◆ TASK TO CARRY OUT:
Look through the records below, and whenever a line contains "computer", copy it.

[Data records]
=== Begin Enclosure ===

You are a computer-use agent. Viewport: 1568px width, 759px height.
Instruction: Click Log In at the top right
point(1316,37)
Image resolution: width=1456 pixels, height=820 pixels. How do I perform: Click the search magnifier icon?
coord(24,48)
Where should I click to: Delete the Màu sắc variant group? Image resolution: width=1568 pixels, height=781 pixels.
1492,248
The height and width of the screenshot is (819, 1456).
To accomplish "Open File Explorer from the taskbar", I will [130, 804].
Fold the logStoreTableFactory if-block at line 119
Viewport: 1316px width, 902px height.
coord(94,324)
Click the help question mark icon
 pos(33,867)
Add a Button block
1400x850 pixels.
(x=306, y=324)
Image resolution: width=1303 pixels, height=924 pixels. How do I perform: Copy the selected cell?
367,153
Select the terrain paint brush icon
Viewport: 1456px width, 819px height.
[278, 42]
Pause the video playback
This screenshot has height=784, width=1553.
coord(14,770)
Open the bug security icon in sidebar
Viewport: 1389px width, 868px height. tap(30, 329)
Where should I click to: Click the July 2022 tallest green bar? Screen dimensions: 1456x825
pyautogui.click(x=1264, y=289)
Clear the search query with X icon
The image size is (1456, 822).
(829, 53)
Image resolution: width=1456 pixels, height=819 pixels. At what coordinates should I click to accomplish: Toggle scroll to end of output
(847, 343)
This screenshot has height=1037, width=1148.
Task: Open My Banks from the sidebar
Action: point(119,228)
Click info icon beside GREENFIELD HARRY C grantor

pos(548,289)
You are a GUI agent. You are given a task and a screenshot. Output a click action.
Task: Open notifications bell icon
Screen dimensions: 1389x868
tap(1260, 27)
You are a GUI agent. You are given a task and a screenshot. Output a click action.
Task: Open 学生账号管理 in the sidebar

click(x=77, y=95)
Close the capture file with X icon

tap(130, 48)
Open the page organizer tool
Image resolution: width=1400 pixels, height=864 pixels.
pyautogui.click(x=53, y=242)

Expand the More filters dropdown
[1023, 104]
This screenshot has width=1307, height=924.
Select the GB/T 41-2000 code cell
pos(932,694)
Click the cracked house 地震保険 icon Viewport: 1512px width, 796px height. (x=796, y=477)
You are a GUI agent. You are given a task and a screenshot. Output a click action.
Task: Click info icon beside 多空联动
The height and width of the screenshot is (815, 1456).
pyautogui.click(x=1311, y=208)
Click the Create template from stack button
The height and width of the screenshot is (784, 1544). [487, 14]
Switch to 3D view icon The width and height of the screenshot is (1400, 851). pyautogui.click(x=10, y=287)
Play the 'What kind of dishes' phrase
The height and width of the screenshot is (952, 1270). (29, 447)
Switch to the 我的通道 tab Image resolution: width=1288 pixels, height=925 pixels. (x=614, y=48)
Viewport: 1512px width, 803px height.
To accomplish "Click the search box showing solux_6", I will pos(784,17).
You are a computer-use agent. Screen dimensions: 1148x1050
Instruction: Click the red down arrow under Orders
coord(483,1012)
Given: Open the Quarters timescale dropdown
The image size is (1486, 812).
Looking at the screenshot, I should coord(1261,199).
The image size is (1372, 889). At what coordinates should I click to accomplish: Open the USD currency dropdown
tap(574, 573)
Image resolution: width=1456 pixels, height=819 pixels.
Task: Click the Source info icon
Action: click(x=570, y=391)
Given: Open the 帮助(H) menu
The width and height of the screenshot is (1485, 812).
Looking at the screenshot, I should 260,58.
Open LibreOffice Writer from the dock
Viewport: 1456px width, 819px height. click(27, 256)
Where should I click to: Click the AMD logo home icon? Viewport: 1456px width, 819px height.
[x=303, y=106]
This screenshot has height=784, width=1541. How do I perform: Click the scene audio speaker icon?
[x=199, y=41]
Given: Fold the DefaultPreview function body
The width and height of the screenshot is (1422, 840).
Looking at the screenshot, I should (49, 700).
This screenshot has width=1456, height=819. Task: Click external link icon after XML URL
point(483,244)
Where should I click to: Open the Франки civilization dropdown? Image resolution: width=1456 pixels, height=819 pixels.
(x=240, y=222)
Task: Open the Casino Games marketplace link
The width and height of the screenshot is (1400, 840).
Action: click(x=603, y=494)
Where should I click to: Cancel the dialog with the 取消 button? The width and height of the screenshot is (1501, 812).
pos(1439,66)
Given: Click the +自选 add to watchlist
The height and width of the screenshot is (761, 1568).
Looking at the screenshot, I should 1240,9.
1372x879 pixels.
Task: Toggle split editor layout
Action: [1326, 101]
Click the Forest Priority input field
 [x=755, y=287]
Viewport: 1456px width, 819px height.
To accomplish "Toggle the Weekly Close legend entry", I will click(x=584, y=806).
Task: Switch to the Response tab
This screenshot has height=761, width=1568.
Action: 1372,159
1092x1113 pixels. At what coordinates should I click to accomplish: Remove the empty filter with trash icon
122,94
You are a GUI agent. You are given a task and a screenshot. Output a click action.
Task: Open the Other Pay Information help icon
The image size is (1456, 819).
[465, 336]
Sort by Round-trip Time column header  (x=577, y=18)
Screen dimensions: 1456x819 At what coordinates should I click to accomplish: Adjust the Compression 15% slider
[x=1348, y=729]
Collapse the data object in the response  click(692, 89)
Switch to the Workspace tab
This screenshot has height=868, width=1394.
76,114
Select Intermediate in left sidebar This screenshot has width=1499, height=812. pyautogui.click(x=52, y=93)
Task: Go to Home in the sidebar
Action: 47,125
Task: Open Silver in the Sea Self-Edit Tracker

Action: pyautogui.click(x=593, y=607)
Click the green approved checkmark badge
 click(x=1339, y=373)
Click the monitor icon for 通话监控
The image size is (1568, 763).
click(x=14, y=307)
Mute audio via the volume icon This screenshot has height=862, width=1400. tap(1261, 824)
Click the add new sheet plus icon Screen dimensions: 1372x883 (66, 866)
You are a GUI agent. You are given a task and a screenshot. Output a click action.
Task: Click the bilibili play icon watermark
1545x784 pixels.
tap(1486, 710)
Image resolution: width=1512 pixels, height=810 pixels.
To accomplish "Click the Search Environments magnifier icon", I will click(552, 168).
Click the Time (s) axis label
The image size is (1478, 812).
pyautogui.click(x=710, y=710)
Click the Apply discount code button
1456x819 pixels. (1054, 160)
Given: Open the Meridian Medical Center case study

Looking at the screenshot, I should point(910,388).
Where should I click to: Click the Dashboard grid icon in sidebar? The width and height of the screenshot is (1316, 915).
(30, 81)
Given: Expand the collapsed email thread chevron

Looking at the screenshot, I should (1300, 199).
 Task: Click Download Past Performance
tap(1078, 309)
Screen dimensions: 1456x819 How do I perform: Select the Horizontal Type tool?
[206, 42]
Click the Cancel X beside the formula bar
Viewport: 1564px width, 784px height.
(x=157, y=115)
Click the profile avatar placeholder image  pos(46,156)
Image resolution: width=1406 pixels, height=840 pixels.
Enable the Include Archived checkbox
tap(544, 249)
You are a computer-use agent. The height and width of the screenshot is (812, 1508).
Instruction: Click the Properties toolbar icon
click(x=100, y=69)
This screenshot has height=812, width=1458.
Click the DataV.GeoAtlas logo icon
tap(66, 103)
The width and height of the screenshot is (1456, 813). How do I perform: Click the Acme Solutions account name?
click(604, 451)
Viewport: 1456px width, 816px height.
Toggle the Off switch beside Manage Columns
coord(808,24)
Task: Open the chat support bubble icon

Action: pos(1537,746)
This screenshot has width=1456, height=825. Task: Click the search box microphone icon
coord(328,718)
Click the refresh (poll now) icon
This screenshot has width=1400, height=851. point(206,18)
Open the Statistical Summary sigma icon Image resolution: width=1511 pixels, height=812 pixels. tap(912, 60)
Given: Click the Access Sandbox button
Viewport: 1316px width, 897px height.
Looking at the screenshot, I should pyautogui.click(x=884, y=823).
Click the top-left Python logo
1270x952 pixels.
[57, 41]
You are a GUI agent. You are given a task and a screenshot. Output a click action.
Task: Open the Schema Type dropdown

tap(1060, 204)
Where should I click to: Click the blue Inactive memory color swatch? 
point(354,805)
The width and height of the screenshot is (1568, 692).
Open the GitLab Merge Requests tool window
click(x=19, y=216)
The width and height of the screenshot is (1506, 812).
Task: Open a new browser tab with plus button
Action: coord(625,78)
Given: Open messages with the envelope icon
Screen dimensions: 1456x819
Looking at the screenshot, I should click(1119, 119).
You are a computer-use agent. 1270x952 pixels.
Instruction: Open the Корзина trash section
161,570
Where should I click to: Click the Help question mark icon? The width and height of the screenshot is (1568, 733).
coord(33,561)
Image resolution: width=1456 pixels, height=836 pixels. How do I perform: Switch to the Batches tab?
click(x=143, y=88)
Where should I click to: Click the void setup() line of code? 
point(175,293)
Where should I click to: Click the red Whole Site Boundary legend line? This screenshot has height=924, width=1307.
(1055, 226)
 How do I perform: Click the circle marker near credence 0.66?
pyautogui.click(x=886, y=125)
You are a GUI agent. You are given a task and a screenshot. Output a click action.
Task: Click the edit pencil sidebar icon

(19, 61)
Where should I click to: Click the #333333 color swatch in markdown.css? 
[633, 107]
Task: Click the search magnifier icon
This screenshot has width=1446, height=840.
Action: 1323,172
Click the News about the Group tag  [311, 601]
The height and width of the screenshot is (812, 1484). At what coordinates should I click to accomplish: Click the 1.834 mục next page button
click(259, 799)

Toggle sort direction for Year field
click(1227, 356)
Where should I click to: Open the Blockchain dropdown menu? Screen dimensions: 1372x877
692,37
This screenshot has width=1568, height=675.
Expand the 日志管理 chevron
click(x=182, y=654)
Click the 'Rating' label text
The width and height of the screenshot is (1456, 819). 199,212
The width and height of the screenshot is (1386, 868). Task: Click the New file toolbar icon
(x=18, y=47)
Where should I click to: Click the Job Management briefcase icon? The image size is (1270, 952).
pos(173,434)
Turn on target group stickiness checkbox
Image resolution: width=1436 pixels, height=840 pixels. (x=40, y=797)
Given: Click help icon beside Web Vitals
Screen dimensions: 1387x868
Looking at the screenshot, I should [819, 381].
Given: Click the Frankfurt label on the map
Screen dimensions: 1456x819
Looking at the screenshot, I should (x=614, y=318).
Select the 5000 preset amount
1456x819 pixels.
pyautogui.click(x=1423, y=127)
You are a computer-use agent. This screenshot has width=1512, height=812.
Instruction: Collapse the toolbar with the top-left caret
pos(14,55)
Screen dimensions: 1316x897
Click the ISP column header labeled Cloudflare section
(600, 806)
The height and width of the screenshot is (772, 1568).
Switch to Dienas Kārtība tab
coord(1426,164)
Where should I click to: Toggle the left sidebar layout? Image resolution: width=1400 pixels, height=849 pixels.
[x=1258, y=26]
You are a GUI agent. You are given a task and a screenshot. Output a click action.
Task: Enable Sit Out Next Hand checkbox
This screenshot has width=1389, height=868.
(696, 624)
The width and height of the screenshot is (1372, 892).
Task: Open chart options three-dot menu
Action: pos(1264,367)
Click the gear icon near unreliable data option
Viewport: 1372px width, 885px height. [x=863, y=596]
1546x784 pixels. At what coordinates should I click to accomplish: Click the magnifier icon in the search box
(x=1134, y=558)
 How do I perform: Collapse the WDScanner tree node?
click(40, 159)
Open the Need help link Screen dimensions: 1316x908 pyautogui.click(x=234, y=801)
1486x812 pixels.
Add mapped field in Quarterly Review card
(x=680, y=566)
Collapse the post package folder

=== End Enclosure ===

◆ ANSWER TO THIS EXERCISE:
You are a computer-use agent. Viewport: 1568px width, 759px height.
You are a computer-use agent. Screen dimensions: 1148x1050
You are a computer-use agent. The height and width of the screenshot is (812, 1508).
You are a computer-use agent. 1270x952 pixels.
You are a computer-use agent. This screenshot has width=1512, height=812.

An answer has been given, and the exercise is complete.